Problem →
Reproduce every line of the rows below word for word, leaving out the pictures.

:: Listed entries

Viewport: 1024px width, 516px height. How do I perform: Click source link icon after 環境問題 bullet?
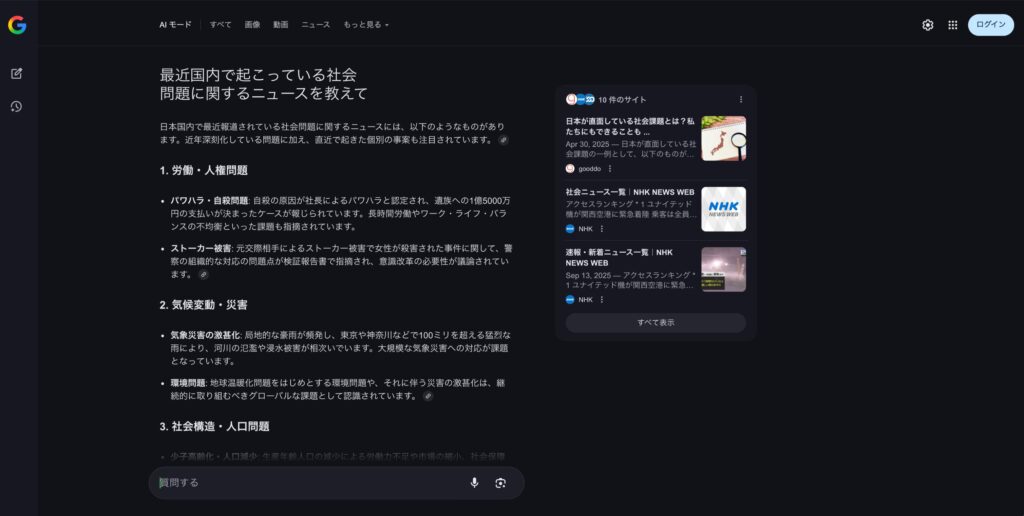(428, 396)
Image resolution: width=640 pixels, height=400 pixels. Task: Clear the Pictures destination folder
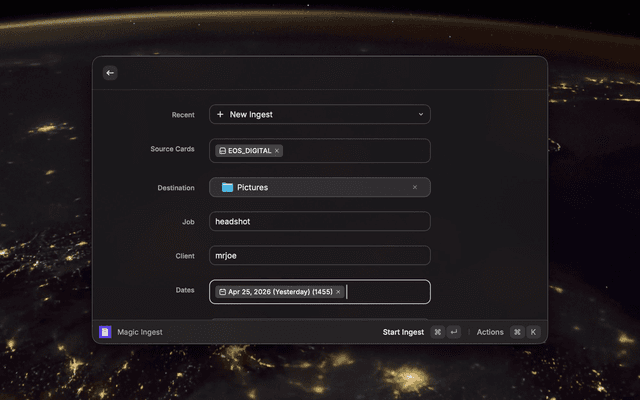(x=415, y=187)
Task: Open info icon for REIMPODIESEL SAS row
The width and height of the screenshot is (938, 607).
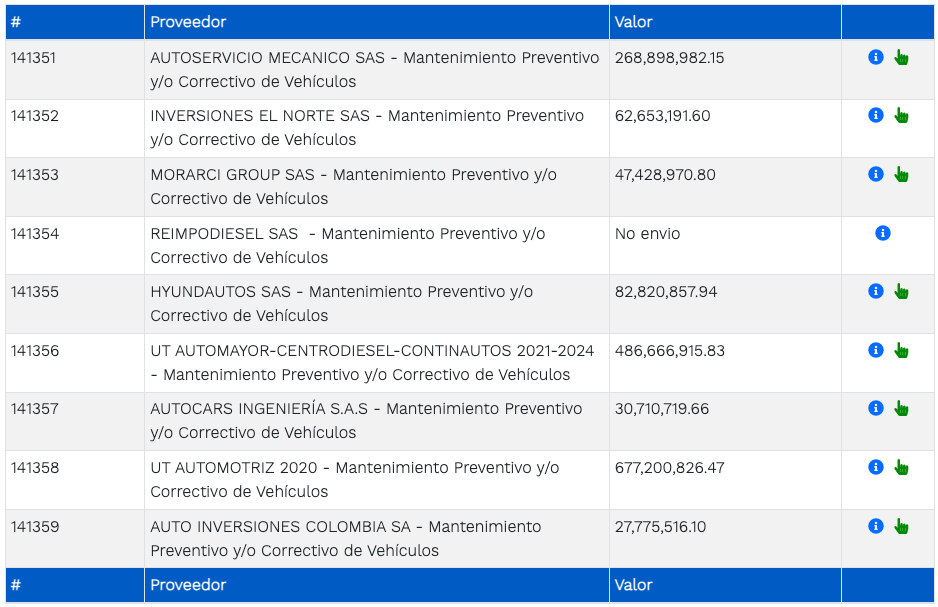Action: tap(883, 233)
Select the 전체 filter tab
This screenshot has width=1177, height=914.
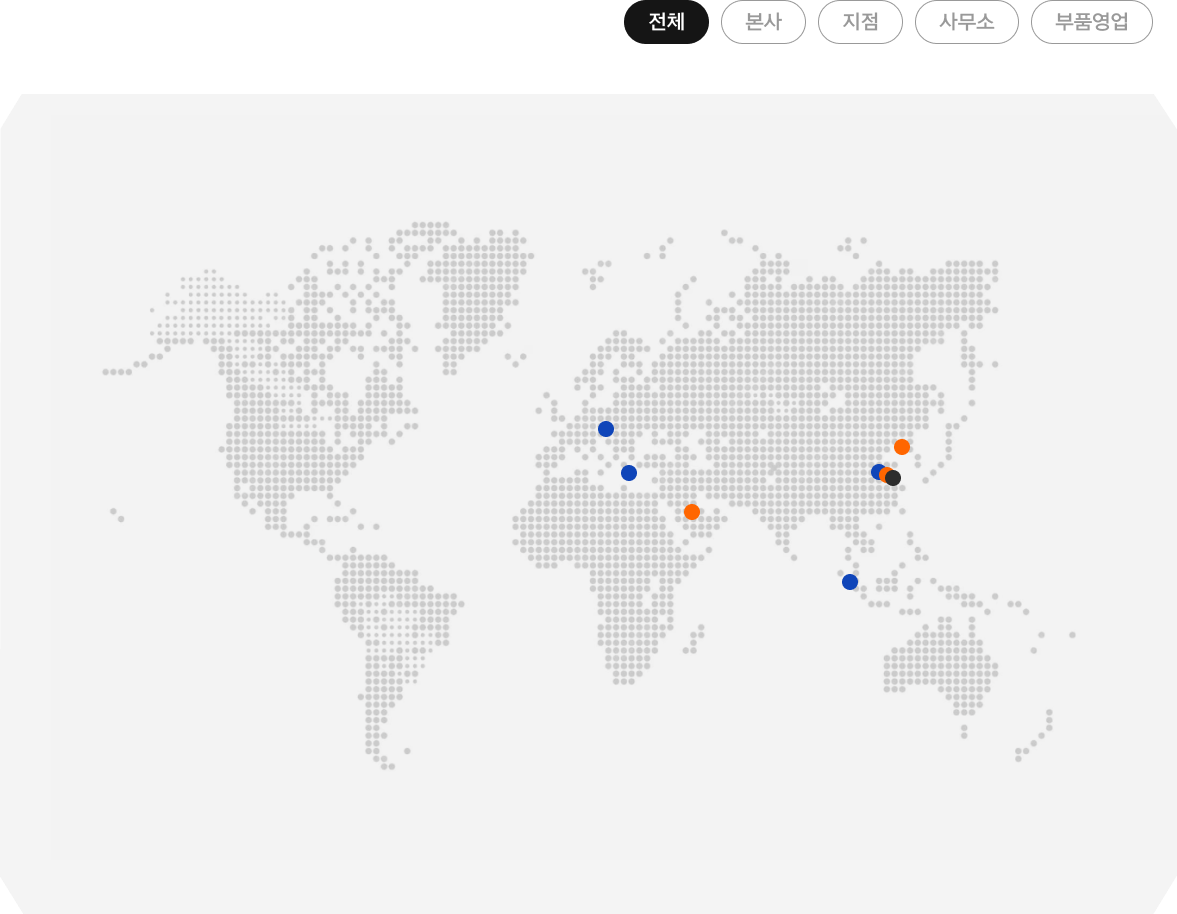(x=666, y=22)
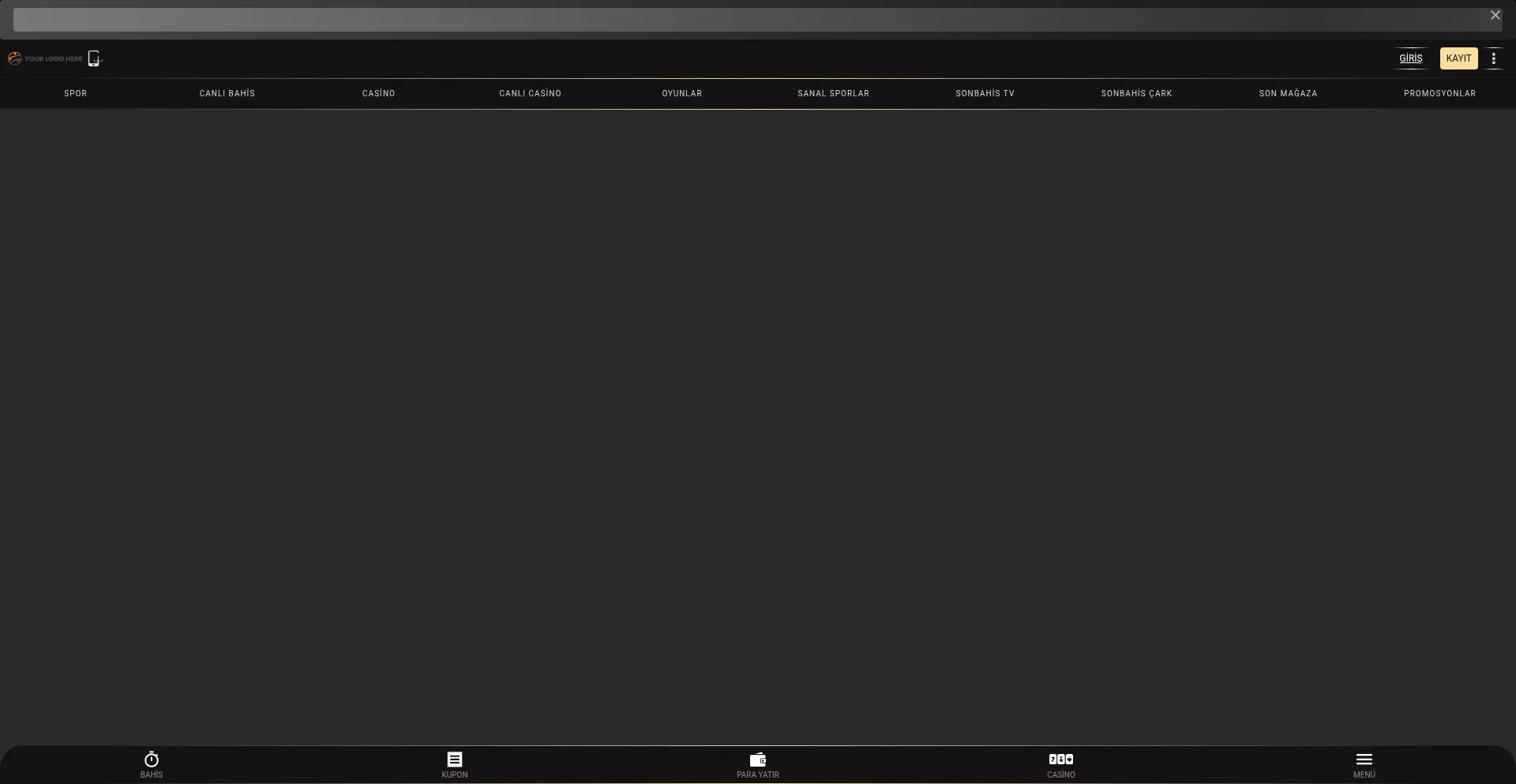View the Promosyonlar page
This screenshot has width=1516, height=784.
click(x=1439, y=93)
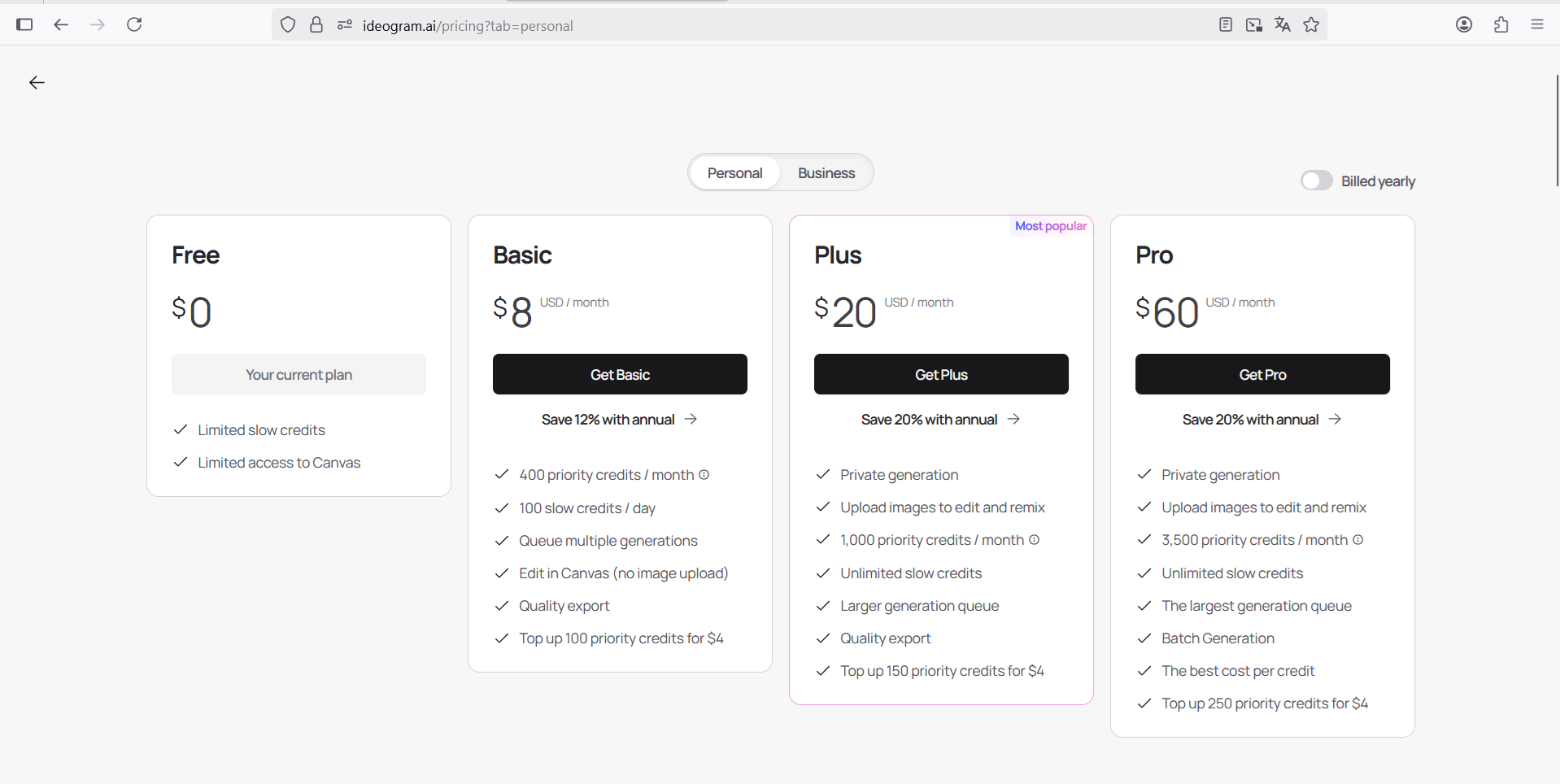Click info icon beside 3,500 priority credits
This screenshot has width=1560, height=784.
1357,540
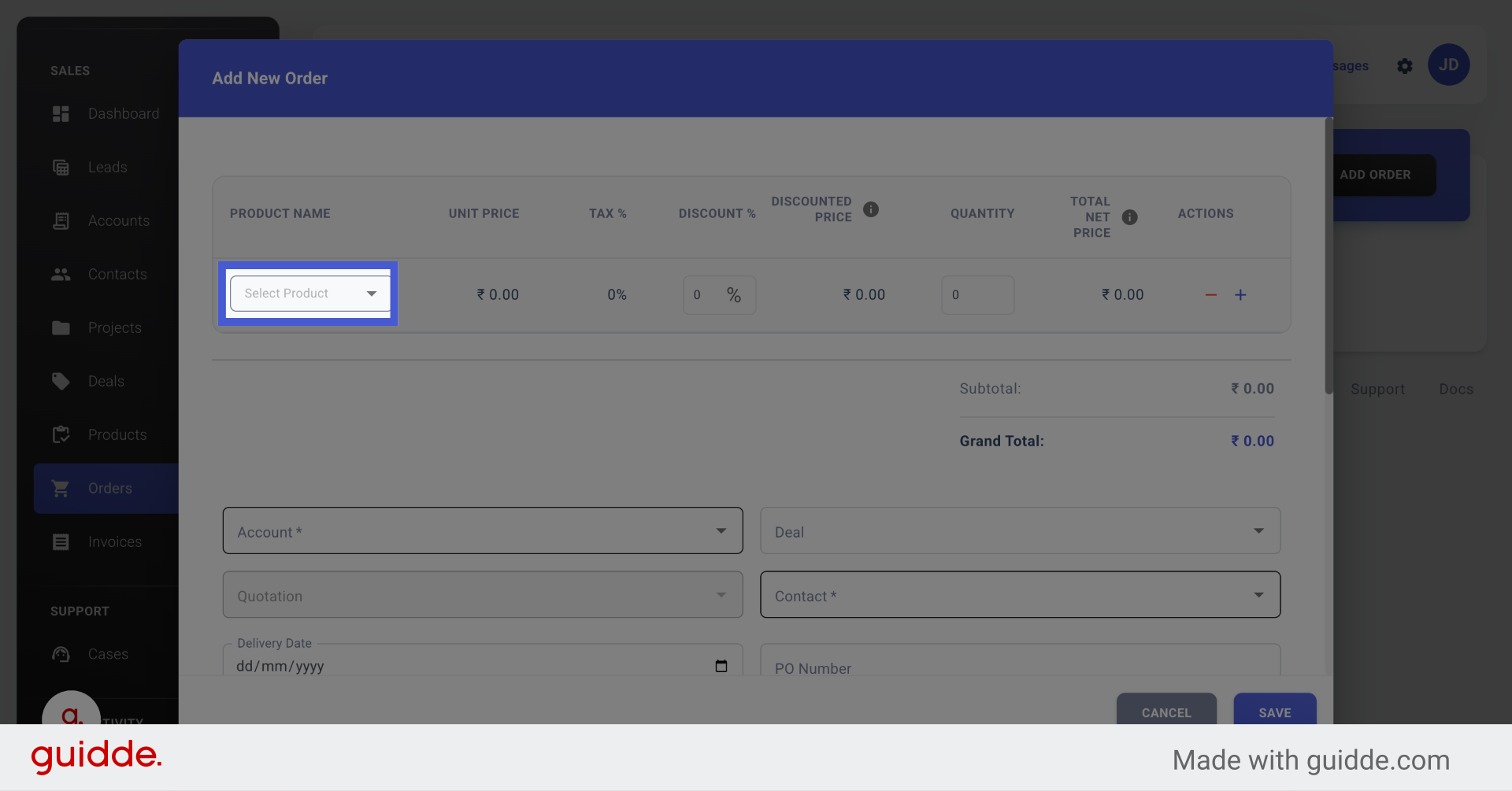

::::

Answer →
Viewport: 1024px width, 516px height. How do I perform: Click source link icon after 環境問題 bullet?
(428, 396)
Image resolution: width=640 pixels, height=400 pixels. Task: Clear the Pictures destination folder
(x=415, y=187)
Task: Open info icon for REIMPODIESEL SAS row
The width and height of the screenshot is (938, 607).
Action: tap(883, 233)
Select the 전체 filter tab
This screenshot has width=1177, height=914.
(x=666, y=22)
View the Promosyonlar page
This screenshot has width=1516, height=784.
click(x=1439, y=93)
Click info icon beside 3,500 priority credits
This screenshot has width=1560, height=784.
1357,540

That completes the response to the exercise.